§ Exercise description:
Set out each line from the following listing that includes the word "computer".

§ Available data:
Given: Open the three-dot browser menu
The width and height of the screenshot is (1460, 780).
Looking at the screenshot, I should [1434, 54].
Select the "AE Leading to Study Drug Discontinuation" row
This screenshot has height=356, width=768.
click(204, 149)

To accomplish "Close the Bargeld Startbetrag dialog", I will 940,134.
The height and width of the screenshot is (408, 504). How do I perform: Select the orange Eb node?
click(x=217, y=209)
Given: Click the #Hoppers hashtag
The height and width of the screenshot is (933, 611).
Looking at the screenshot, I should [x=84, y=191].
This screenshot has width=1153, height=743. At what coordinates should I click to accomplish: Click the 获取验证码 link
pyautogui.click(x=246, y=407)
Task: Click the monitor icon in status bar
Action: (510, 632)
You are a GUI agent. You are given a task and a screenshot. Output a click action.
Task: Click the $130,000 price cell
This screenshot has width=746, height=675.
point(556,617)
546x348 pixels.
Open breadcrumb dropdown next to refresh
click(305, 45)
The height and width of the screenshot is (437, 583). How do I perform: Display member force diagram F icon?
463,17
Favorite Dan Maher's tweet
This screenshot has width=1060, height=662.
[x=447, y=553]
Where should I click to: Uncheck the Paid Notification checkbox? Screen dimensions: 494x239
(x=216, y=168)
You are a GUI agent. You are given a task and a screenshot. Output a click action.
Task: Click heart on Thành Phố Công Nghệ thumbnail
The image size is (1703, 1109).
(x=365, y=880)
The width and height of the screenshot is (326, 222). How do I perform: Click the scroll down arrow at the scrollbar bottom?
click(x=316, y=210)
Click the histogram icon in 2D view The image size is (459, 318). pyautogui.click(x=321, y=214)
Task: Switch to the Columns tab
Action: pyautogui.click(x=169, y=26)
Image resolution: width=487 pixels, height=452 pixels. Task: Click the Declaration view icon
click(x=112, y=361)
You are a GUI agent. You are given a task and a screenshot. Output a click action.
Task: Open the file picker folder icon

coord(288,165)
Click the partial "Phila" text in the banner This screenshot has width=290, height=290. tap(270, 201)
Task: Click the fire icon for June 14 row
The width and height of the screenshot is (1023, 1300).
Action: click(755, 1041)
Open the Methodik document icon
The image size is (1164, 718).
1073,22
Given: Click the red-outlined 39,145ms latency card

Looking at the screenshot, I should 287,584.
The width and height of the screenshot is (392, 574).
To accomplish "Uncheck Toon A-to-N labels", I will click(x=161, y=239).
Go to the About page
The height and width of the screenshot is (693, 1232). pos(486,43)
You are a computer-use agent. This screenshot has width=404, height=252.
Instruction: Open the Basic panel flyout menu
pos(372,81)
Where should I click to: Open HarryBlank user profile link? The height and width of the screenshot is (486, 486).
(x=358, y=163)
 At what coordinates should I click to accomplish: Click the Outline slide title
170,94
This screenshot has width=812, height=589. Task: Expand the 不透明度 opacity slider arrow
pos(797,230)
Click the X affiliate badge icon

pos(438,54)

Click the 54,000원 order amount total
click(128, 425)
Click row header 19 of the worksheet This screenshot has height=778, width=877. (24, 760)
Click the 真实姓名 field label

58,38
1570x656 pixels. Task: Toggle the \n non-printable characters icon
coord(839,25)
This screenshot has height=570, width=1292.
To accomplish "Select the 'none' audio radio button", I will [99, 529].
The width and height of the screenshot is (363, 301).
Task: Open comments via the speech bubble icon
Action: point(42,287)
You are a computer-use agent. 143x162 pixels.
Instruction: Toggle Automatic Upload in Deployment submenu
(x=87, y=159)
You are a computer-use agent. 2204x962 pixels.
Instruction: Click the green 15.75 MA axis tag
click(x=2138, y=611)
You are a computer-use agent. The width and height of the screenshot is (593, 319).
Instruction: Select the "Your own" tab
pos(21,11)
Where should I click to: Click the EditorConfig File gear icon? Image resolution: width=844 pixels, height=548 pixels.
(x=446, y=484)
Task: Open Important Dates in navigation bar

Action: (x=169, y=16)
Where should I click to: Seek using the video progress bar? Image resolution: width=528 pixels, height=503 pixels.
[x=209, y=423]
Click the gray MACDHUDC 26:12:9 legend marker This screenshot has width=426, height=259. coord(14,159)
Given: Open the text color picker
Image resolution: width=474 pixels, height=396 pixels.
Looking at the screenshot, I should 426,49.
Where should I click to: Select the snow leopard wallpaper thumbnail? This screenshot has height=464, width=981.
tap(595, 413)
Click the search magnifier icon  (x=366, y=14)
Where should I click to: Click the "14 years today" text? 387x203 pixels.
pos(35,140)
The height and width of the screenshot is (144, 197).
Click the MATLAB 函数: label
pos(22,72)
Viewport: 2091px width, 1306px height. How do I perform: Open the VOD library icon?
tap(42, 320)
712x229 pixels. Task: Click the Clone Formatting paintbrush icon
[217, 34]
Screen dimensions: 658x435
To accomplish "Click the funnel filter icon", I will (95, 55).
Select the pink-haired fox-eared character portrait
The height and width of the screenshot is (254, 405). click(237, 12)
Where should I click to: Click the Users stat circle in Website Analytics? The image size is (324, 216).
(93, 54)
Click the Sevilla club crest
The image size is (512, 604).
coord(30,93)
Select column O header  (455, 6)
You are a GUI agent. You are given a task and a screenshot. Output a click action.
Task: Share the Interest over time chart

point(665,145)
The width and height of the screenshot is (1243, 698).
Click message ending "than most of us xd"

§ Output for this task:
You are a computer-use agent. This screenshot has width=404, height=252.
You are a computer-use agent. 143x162 pixels.
You are a computer-use agent. 2204x962 pixels.
You are a computer-use agent. The width and height of the screenshot is (593, 319).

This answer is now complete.